UBIT: UBIT must be paid on income from a trade or business that is regularly carried on by a tax-exempt organization and is not substantially related to the organization's exempt purpose.
What is Unrelated Business Income Tax?
The Unrelated Business Income Tax (UBIT) was enacted in 1950 to ensure that tax-exempt entities do not unfairly compete with taxable companies in profit-generating activities.
UBIT does not include the following income:
- certain research income;
- royalties; and
- certain rents (unless derived from debt-financed property or, in some cases, from 50 percent controlled subsidiaries).
Other exemptions are provided for:
- activities in which substantially all the work is performed by volunteers;
- income from the sale of donated goods; and
- certain activities carried on for the convenience of members, students, patients, officers, or employees of a charitable organization.
Tax-exempt entities that are subject to the unrelated business income tax and that have $1,000 or more of gross unrelated business taxable income are required to report that income to the IRS on Form
990-T. Tax-exempt entities with UBIT liability may also be liable for alternative minimum tax.
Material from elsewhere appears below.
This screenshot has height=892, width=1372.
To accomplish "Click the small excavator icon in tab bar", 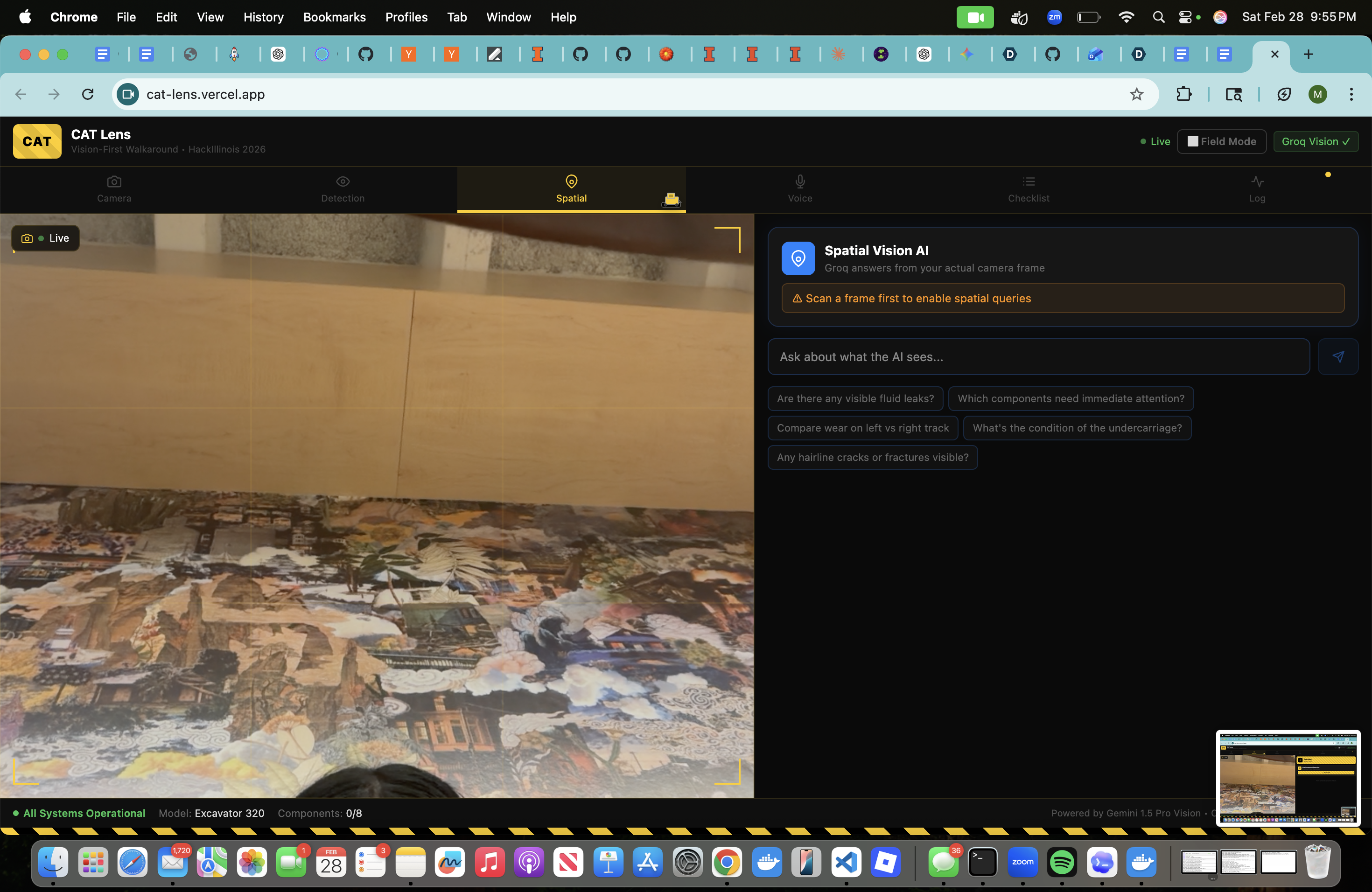I will pyautogui.click(x=671, y=199).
Examples of How UBIT Applies in Specific Income-Generating Activities of Tax-Exempt Entities
In general, income that is produced by debt-financed property is treated as unrelated business income in proportion to the acquisition indebtedness on the income-producing property. Special rules apply for acquisition indebtedness incurred in the performance or exercise of a purpose or function constituting the basis of the organization’s exemption. Special rules also apply in the case of an exempt organization that owns a partnership interest in a partnership that holds debt-financed income-producing property. An exempt organization’s share of partnership income that is derived from such debt-financed property generally is taxed as debt-financed income unless an exception provides otherwise.
Treatment of income from controlled entities
Section 512(b)(13) provides special rules regarding income derived by an exempt organization from a controlled subsidiary. The general rule treats otherwise excluded rent, royalty, annuity, and interest income as unrelated business income if such income is received from a taxable or tax-exempt subsidiary that is more than 50 percent controlled by the parent tax-exempt organization (to the extent the payment reduces the net unrelated income or increases any net unrelated loss of the controlled entity determined as if the entity were tax-exempt).
Section 513(i) distinguishes sponsorship payments for which the donor receives no substantial return benefit other than the use or acknowledgment of the donor’s name or logo as part of a sponsored event from payments made in exchange for advertising provided by the recipient organization. The latter, but not the former, are subject to UBIT.
UBIT and Universities and Colleges
Although universities and colleges are tax-exempt entities, they are subject to tax on any unrelated business taxable income they may generate.
Recurring UBIT issues for universities include:
1. determining whether a particular activity is educational in nature, and therefore, qualifies for tax-exempt treatment; and
2. determining whether a non-educational activity is exempt from the unrelated business income tax because income from the activity fits within a statutory exemption.
Two examples of university income-generating activities that are subject to UBIT are: 1) income from sales of non-educational materials such as clothing and gift items by a campus bookstore; and 2) industry sponsored research if the results are not made available to the public or directed toward benefiting the public.
2017 Tax Law Implications
The Tax Cuts and Jobs Act (TCJA) increased an institution’s UBIT for certain fringe benefit expenses including taxing transportation and parking benefits to 21 percent. It also imposed new UBIT “basketing” provisions that requires institutions to separately compute UBIT for each “trade or business” conducted. The basketing rules require that all losses and gains be calculated by activity rather than in the aggregate for determining UBIT. Universities should pay taxes on business activities unrelated to their charitable missions, but the basketing requirement imposes cumbersome tax accounting rules that do not apply to any other sector or industry.